In the radio industry, the 'cardinal sin' is going silent. You don't want your software to stop broadcasting music and go dead for a prolonged time (though crashing and being auto-restarted in a few seconds is tolerated to some degree). Especially if it happens at night when nobody's in the studio to "kick" the computer back into life until the next morning.
If there are no crashing bugs, no automation bugs, and no memory leaks, you're golden -- the above wish is realized.
Focusing on the topic at hand though: what if there is a memory leak that, in Genode's case, ends up as a blocking "resource request", whereby the broadcast app stays there doing nothing, and not being restarted clean from a blank slate ?
Software written against ffmpeg or libav and the like tends to be fussy, and be hard to get 100% right memry wise (ask me how I know *g*). Hopefully that won't be the case on Genode, but let's say it is, for the sake of argument. Let's imagine my app's memory usage creeps up continuously by several MBs per day, such that it eventually overwhelms its assigned memory quota, no matter how generous, after a sufficient amount of time has elapsed.
What is the "Genode doctrine" for dealing with that, for writing highly reliable code ?
To get the discussion started, I'll come up with a few ideas.. Not sure which of these are already implemented/possible in Genode; In my ongoing exploration of the source I've noticed something called "sequence" (?) (I think it's in repos/ports or something) that allows to repeatedly launch a component after it quits, maybe that would help. Anyway here goes:
- init/core (is configured to) kill the child as soon as it oversteps its RAM quota (or capability quota); then restart it, either in lock-step or by another component (sequence?), in order to keep the "init" component as simple as possible.
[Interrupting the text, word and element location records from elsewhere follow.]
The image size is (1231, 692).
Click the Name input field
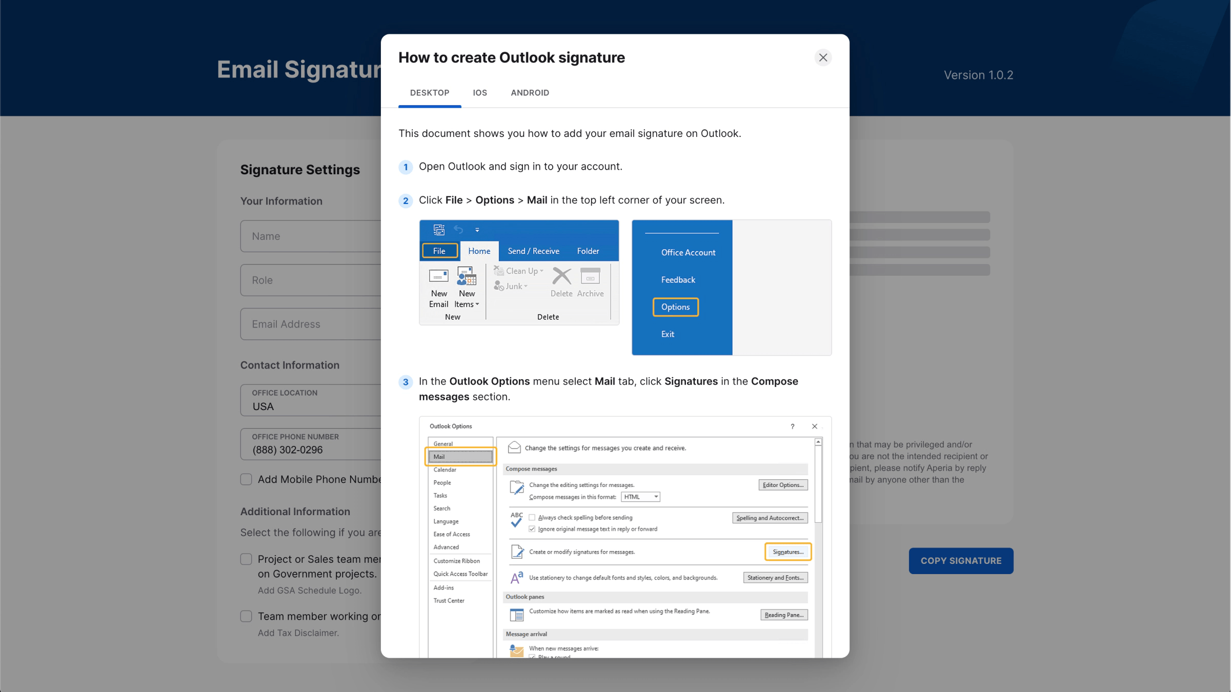tap(311, 236)
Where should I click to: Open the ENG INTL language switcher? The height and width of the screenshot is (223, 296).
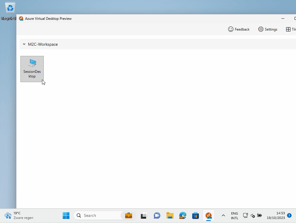[x=234, y=215]
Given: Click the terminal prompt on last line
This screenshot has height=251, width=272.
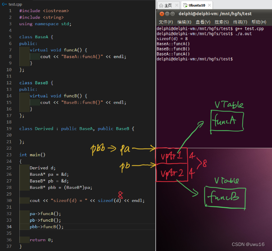Looking at the screenshot, I should (195, 59).
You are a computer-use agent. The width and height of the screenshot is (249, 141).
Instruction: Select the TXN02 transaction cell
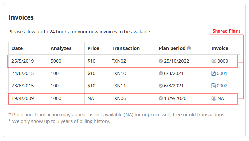click(x=119, y=61)
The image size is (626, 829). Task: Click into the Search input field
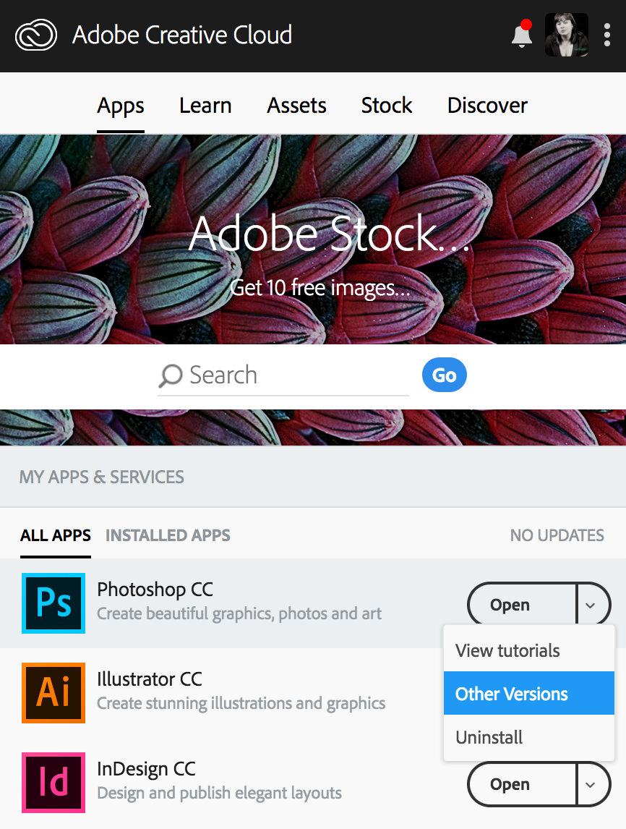click(296, 375)
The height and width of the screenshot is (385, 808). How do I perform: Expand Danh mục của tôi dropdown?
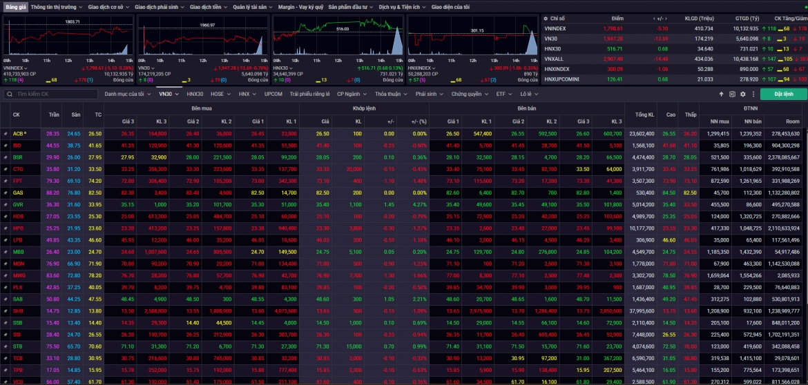click(128, 95)
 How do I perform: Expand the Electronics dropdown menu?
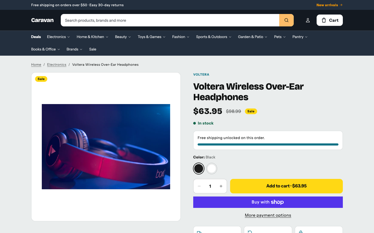[59, 37]
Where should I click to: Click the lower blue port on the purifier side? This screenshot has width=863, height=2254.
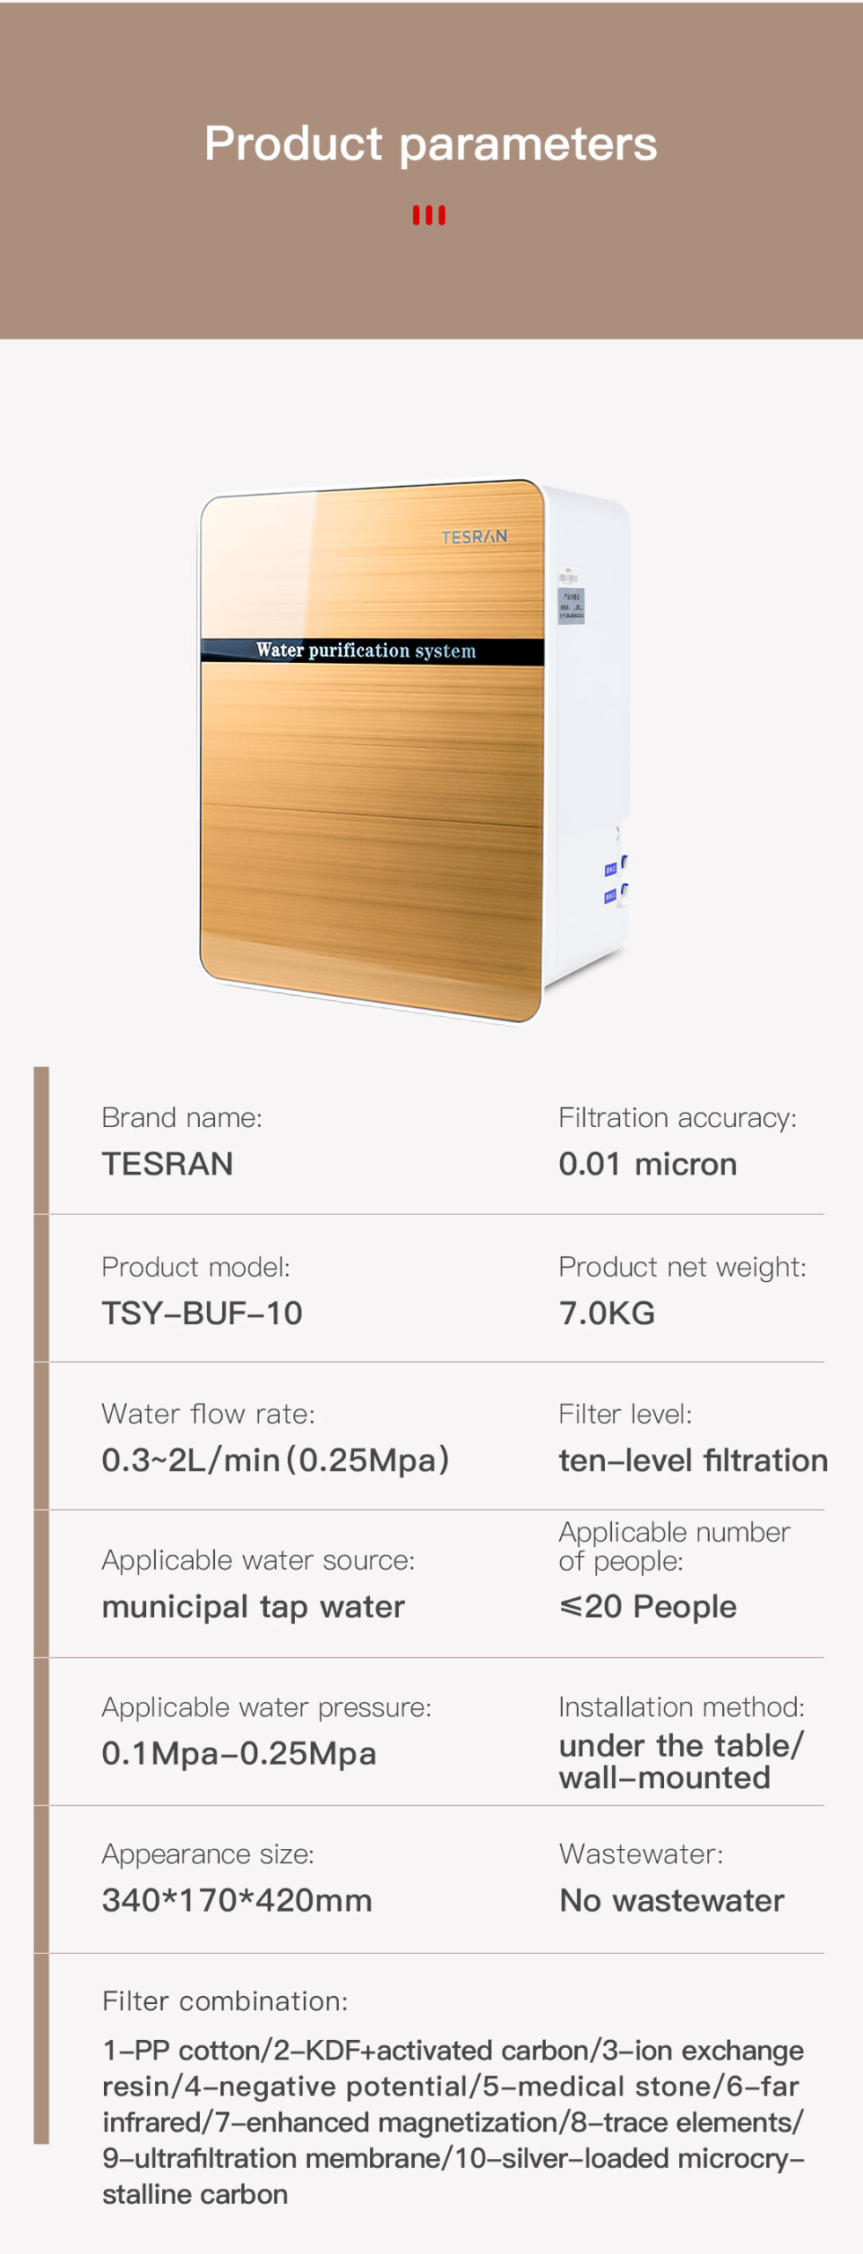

- the program itself detects that it has gone over-quota, and commits "suicide", then gets restarted (by e.g. "sequence" mentionned above)
- the program implements a hook (callback) for handling quota going over-bound, which simply calls exit(), and "sequence" handles the restarting.
- "sequence" itself is the direct parent (instead of init) of the radio app, and thus is the recipient of ram quota requests, and handles them differently from init: it kills-restarts the app when receiving such a request.
- "sequence" is the direct parent, and monitors the ram usage of its child (say, once per second), because the above method does not work somehow
- other ideas ?
Cedric